_Extracted entries:_
_ _ _ _

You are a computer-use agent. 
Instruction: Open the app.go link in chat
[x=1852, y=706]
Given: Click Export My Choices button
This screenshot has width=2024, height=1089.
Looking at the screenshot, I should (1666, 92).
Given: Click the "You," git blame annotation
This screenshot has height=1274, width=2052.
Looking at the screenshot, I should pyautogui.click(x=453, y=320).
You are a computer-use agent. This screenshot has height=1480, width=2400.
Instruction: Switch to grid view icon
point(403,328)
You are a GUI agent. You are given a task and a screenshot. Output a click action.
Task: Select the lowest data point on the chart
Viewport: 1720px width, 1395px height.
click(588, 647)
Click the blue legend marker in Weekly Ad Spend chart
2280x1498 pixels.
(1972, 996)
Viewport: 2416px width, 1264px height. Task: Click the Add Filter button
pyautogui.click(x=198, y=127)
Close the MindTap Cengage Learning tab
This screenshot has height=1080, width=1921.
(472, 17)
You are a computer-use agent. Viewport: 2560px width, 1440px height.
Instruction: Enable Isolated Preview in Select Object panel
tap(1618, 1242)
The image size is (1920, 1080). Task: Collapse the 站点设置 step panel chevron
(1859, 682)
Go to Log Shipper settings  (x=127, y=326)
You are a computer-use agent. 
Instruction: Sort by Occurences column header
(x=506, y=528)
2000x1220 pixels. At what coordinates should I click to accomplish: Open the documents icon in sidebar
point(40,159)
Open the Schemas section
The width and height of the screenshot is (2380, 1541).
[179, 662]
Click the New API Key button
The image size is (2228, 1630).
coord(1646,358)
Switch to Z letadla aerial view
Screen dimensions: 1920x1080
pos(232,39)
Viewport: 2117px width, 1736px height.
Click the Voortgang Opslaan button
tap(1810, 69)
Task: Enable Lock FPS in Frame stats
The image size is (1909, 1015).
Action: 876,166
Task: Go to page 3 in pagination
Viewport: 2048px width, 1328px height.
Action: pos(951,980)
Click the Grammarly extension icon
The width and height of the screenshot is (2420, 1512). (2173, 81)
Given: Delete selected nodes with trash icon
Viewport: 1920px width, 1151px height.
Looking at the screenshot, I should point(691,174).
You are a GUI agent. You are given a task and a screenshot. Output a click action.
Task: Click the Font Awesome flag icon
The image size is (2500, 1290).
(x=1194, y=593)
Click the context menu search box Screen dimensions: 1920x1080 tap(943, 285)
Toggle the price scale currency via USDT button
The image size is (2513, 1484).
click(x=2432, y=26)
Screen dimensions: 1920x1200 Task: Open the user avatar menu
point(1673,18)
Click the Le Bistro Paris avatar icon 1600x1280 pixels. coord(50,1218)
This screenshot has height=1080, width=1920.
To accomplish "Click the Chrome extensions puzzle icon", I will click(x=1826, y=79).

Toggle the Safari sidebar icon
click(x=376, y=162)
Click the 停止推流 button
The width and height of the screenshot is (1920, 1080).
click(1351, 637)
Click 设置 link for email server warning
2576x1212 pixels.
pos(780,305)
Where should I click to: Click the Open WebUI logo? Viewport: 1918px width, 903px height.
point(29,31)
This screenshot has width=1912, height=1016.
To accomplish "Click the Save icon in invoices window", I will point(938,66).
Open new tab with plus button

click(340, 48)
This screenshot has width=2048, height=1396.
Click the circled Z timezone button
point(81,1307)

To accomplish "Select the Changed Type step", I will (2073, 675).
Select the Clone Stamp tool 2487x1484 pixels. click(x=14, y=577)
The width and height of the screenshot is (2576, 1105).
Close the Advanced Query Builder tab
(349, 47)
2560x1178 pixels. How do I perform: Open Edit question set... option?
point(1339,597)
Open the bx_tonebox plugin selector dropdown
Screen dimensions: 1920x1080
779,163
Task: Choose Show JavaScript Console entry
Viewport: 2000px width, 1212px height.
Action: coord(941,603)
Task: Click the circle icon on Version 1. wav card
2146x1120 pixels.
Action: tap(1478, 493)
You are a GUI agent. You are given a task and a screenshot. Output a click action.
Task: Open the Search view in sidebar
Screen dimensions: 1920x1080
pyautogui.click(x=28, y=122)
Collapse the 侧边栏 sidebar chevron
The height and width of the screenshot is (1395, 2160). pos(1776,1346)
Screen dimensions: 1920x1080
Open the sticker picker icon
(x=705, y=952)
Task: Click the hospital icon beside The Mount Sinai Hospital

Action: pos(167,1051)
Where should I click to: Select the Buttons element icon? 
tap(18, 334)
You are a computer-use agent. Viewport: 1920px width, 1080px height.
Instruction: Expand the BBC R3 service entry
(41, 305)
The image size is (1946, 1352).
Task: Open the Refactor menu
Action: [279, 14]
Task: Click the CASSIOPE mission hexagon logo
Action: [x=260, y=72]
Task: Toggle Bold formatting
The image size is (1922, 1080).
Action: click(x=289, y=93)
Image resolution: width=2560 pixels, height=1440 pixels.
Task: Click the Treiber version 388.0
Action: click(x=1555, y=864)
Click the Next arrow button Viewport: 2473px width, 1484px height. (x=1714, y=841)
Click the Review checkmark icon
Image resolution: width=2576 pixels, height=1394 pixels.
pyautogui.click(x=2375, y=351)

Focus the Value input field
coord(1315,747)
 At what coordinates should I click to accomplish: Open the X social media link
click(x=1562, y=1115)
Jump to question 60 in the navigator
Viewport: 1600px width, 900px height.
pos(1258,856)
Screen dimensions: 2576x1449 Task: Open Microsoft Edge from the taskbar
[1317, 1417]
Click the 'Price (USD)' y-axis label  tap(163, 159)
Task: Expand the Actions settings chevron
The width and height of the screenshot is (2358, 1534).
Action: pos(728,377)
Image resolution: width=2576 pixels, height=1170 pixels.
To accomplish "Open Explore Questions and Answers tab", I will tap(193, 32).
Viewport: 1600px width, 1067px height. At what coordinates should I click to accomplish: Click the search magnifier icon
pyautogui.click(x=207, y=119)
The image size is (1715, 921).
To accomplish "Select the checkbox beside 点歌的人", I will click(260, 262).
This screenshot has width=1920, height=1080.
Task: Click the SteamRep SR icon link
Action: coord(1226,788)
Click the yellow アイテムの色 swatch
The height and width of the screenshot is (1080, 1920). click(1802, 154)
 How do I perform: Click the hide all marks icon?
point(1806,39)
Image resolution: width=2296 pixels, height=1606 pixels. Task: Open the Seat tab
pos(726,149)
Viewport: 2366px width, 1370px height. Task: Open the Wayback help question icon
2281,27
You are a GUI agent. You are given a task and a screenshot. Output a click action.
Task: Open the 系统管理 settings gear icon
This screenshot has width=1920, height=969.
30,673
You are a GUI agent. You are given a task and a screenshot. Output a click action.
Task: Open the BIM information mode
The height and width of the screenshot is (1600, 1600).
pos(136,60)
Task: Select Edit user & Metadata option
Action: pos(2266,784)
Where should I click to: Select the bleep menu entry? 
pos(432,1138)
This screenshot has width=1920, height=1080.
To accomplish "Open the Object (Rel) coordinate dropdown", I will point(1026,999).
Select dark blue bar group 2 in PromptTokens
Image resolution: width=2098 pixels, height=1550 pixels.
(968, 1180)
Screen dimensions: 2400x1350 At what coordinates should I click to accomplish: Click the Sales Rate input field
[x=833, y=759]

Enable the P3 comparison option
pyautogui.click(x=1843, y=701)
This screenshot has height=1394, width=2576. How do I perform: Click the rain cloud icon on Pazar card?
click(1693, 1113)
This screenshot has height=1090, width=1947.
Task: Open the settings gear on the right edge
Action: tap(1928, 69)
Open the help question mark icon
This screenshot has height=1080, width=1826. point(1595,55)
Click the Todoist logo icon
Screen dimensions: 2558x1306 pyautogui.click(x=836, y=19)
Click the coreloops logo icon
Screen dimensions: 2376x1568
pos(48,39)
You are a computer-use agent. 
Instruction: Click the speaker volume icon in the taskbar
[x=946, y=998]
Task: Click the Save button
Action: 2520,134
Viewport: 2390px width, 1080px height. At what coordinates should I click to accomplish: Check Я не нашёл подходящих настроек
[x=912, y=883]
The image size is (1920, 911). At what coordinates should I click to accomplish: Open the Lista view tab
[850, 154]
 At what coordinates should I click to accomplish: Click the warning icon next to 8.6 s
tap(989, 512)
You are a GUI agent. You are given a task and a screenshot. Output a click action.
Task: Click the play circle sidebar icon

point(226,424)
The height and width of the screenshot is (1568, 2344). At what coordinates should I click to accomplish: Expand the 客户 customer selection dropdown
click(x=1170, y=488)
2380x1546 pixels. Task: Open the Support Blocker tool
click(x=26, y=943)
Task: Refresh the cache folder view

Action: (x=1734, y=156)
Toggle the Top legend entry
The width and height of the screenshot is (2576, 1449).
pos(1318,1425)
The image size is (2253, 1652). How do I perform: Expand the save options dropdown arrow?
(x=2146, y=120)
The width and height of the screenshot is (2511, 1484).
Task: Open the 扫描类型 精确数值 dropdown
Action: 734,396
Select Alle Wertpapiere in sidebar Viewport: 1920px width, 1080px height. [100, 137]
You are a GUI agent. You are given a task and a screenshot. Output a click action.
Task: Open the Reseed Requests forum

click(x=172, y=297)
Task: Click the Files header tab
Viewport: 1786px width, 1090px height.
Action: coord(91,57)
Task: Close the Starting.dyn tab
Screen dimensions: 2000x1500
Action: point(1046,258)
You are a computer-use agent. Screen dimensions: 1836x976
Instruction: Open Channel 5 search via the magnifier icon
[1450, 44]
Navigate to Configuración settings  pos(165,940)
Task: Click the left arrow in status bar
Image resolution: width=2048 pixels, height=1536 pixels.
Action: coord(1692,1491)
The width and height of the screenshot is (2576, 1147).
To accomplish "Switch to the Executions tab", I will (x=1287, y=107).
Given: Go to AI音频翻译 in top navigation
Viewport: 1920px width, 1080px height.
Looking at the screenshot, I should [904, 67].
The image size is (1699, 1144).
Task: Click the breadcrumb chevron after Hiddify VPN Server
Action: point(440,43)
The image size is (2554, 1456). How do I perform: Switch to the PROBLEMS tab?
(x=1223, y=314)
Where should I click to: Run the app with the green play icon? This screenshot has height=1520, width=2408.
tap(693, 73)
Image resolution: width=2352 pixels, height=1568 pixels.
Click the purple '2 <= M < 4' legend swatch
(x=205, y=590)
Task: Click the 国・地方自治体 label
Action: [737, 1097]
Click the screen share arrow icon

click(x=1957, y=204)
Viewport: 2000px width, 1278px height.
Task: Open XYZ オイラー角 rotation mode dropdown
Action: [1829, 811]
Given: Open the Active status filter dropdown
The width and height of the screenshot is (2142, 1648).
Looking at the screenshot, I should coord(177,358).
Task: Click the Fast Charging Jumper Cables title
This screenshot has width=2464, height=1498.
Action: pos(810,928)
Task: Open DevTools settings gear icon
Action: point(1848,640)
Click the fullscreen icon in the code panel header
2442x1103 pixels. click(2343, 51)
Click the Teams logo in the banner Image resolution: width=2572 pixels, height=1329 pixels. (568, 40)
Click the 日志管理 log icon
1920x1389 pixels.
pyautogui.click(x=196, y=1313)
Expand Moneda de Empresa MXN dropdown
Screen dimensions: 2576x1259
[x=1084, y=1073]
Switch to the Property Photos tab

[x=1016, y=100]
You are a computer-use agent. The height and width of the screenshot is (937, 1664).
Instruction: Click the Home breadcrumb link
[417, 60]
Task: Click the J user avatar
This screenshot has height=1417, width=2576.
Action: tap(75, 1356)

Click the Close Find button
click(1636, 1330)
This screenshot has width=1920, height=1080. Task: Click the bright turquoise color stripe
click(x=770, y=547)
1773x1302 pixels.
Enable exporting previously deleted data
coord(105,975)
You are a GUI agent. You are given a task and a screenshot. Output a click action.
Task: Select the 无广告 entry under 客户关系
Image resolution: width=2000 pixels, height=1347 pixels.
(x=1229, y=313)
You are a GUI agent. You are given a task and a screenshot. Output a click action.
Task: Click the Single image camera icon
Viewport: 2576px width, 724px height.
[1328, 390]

_ _ _ _

The lines to extract from the data above begin with the line containing "The height and width of the screenshot is (1600, 1600)." and end with the line containing "Select dark blue bar group 2 in PromptTokens". Extract them exactly, including both.

The height and width of the screenshot is (1600, 1600).
pos(136,60)
Task: Select Edit user & Metadata option
Action: pos(2266,784)
Where should I click to: Select the bleep menu entry? 
pos(432,1138)
This screenshot has width=1920, height=1080.
To accomplish "Open the Object (Rel) coordinate dropdown", I will point(1026,999).
Select dark blue bar group 2 in PromptTokens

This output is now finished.